▶ [Your objective]: Before copying, set aside the pictures; then restate exactly the lines from the one with "This screenshot has" through the last line of the records.

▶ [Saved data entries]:
────
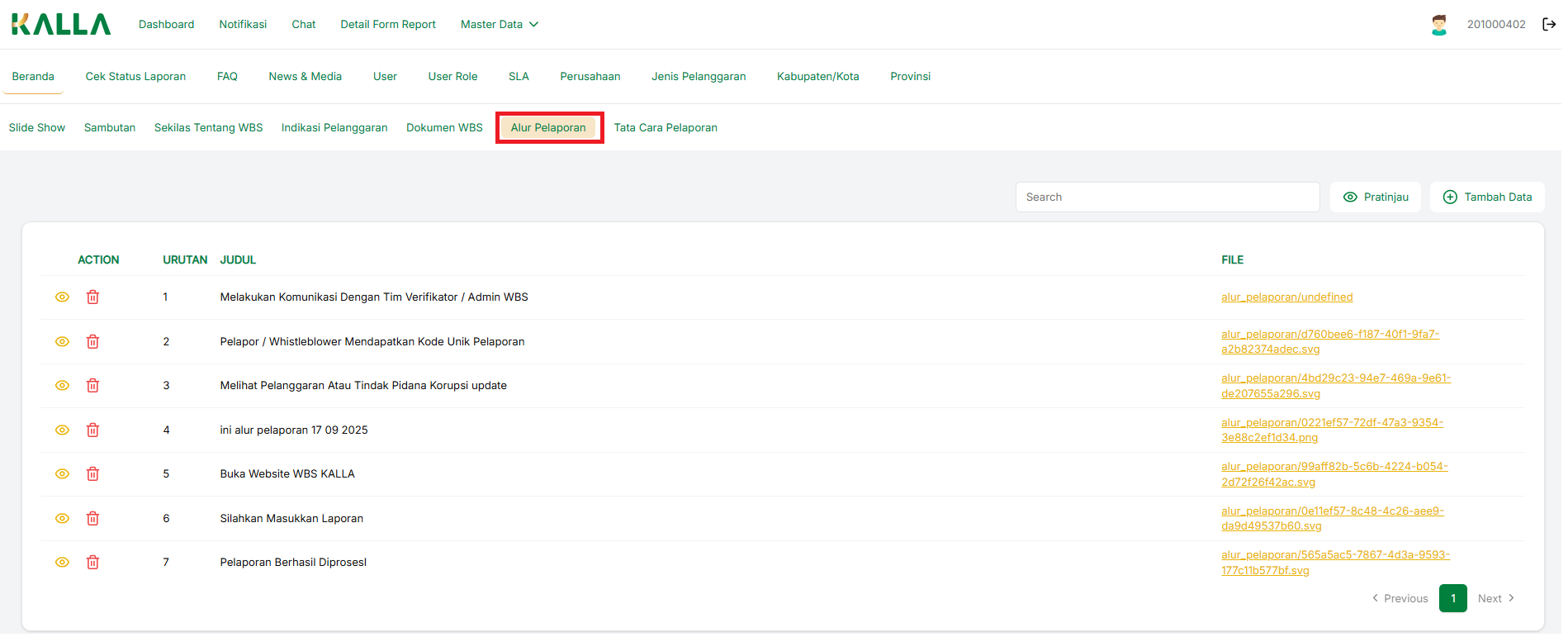
Task: View row 2 details with eye icon
Action: tap(62, 342)
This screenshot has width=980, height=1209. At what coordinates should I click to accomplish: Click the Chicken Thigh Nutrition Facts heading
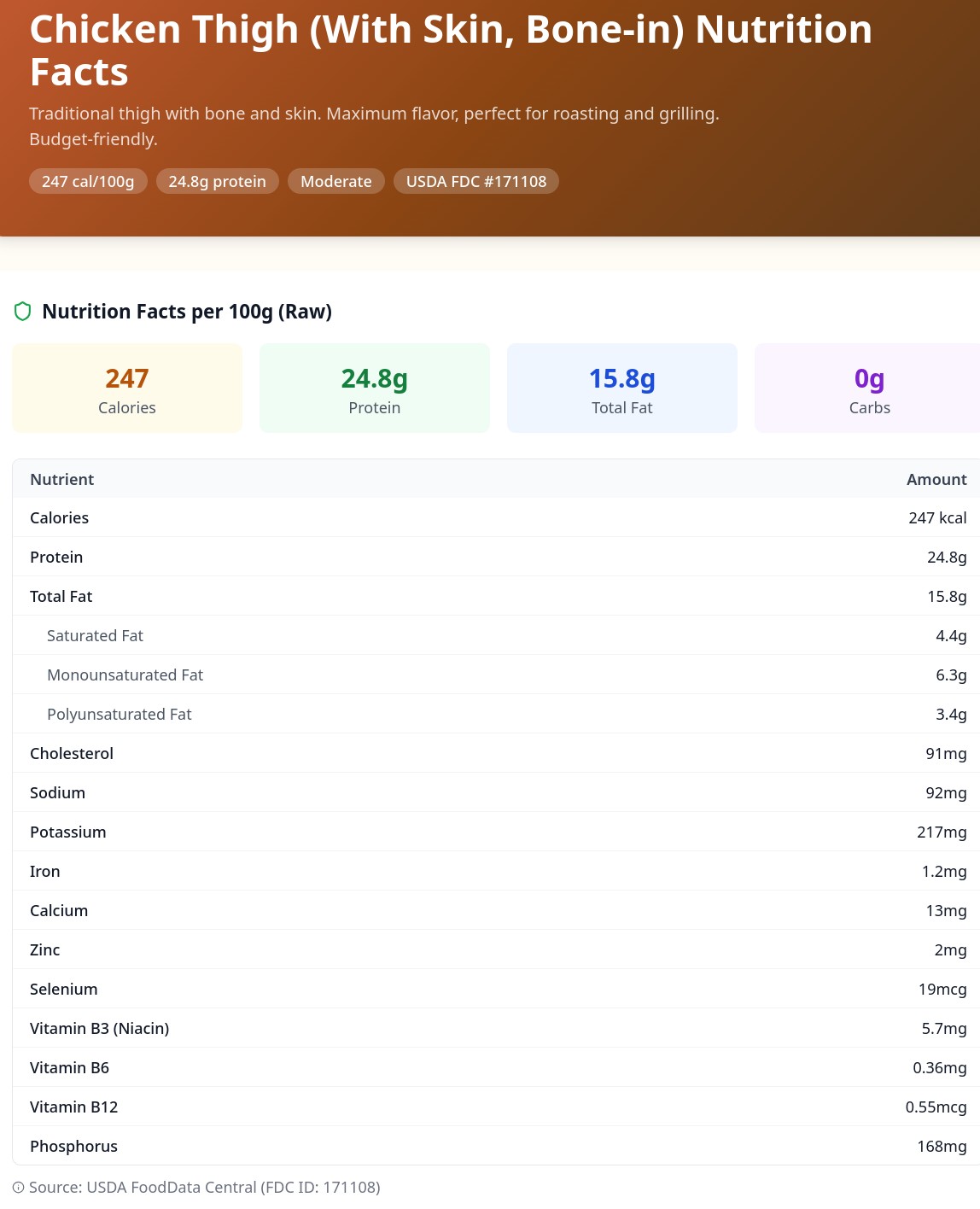point(451,50)
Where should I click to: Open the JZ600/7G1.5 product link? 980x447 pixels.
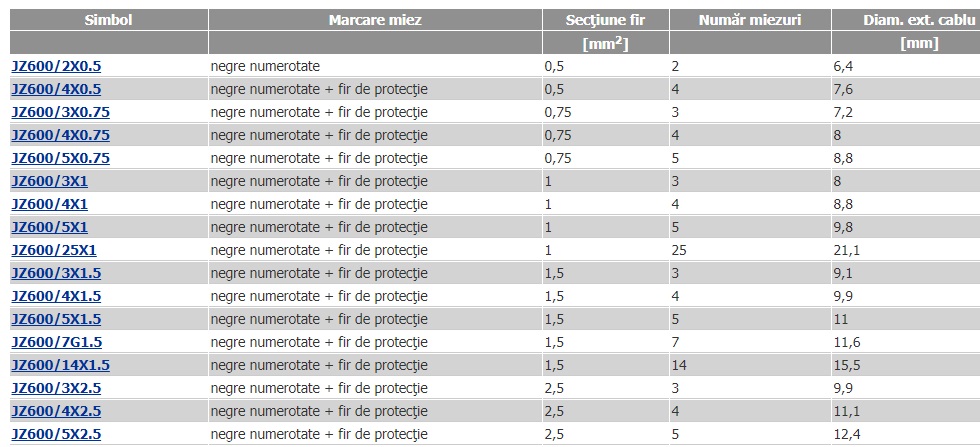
────
▶ [Answer section]:
This screenshot has width=980, height=1209. At what coordinates should I click to accomplish: Click the Chicken Thigh Nutrition Facts heading
point(451,50)
Where should I click to: Open the JZ600/7G1.5 product link? 980x447 pixels.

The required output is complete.